Many balanced funds have given high dividends regularly in the past 2 years. But equity markets go up and down, and investors should not expect this to continue

Photo: iStockPremium
Photo: iStock

Is it unusual that two of India’s top five equity-oriented funds are balanced funds? HDFC Prudence Fund (HPF) is India’s largest equity-oriented fund with assets under management (AUM) of Rs31,717 crore, as of September 2017. ICICI Prudential Balanced Fund (IPBF) packs an AUM of Rs19,601 crore. The question we ask is: are investors smart to choose a lower-risk route to equity exposure through a balanced fund, or is there some other story playing out?

If the reason is that investors made a smart choice, then balanced funds of all fund houses would be among the largest. But only six of the 40 fund houses have their balanced funds larger than their other equity funds. Could it be that the performance of these two balanced funds is so much better than the category average, that investors are choosing performance? However, HPF and IPBF have given satisfactory returns, not stellar performances. Balanced funds of L&T Asset Management Co. (AMC) Ltd and HDFC Asset Management Co. Ltd’s other balanced fund have done just as well and even better at times than these two largest balanced funds over the past 5 years; IPBF didn’t even finish 2017 in the top quintile.

So, what else could be at play? Look at the way some fund houses are using large regular dividend payouts to attract investors. We need to look at the corpus of dividend plans. Mutual funds offer two options to investors: growth and dividend. In a divided plan, the capital gains are paid out periodically to investors by declaring a dividend. These plans are good for the retired and those targeting regular income. They are not good for those who want to build a long-term corpus.

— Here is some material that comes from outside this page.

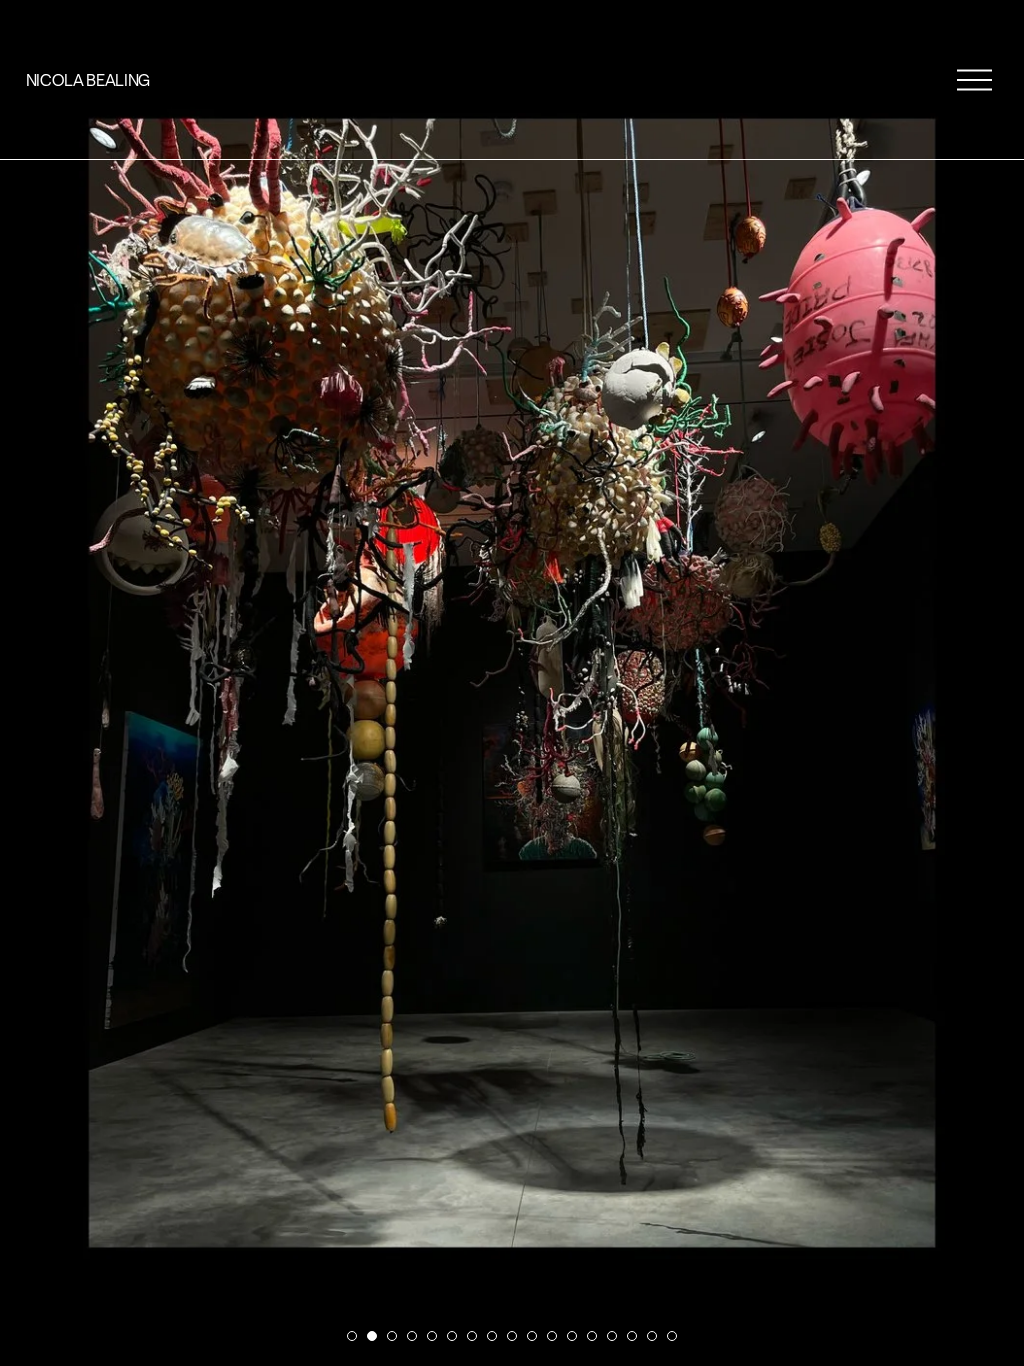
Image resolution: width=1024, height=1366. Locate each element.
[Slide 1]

The size of HPF’s dividend plan was Rs17,917 crore, almost twice the size of its growth plan (Rs9,810 crore). Sundaram Balanced Fund, one of the smaller funds in this category, too has a dividend plan (Rs305 crore) that’s bigger than its growth plan (Rs281 crore). A look at the largest balanced funds tell us that not all funds have disproportionate inflows in the dividend plans of their balanced funds. Fund houses like SBI Funds Management Co. Ltd and L&T AMC have seen almost similar rise in the corpuses of their respective balanced funds’ dividend and growth plans between January 2016 and September 2017. HPF’s dividend plan, meanwhile, went up 192% as opposed to its growth plan that went up just 43%. IPBF’s corpus went up 365% (monthly dividend plan), as opposed to its growth plan that went up 132% (see graphic). 

What’s wrong with declaring dividends? Nothing, but when investors are verbally promised a regular monthly dividend in a non-guaranteed product, it stinks of mis-selling. “In the past 1 year or so, equity markets have gone only one way—up. Many investors who’ve come into equity funds or balanced funds in the last year or so haven’t really seen a major correction. The dividends may look attractive, but if markets start to fall, dividends could be in jeopardy. What then?" said Amol Joshi, founder, PlanRupee Investment Services.

But rising equity markets aren’t the only reason why investors poured money into balanced funds—Rs95,959 crore in 2017, up from Rs37,705 crore in 2016. Many balanced funds held out a carrot for investors; a regular and monthly dividend. And distributors, especially banks, were only too happy to oblige. Data from Computer Age Management Services (Cams Ltd; one of Indian mutual fund industry’s largest registrar and transfer agents) reveals that many distributors, particularly banks, sold more of dividend plans than growth plans of balanced funds in the past 2 years. For private sector and foreign banks (part of ‘other banks’), 63% of their overall balanced funds sale was in dividend plans, in financial year 2017, as well as in the April-November 2017 period, and 51% for independent financial advisers. (Cams’ data is till November 2017 and covers only those funds that it services; the AUM of these amount to 64% of the mutual funds industry.) 

There is nothing new about balanced funds paying dividends. Data from Accord Fintech tells us that HPF has regularly paid a dividend of 11-15% (dividend yield) between 2005 and 2015, typically once a year. The average dividend yield of IPBF in the same period was around 4%, and increasing towards later years. The big change is that many balanced funds, including HPF and IPBF, have now switched to paying dividends monthly from a payout once a year. From January 2016 till date, HPF has paid dividend in all months. Additionally, many dynamic asset allocation or balanced advantage funds (those that invest in arbitrage opportunities, equities and debt) have also been paying dividends monthly, as opposed to once a year before. Dividend yield is dividend per unit (in rupees) divided by its prevailing net asset value. The question is: do fund houses market dividend plans on the back of their own dividend track record? Or do they sell funds based on whether or not they’re appropriate for their investors? 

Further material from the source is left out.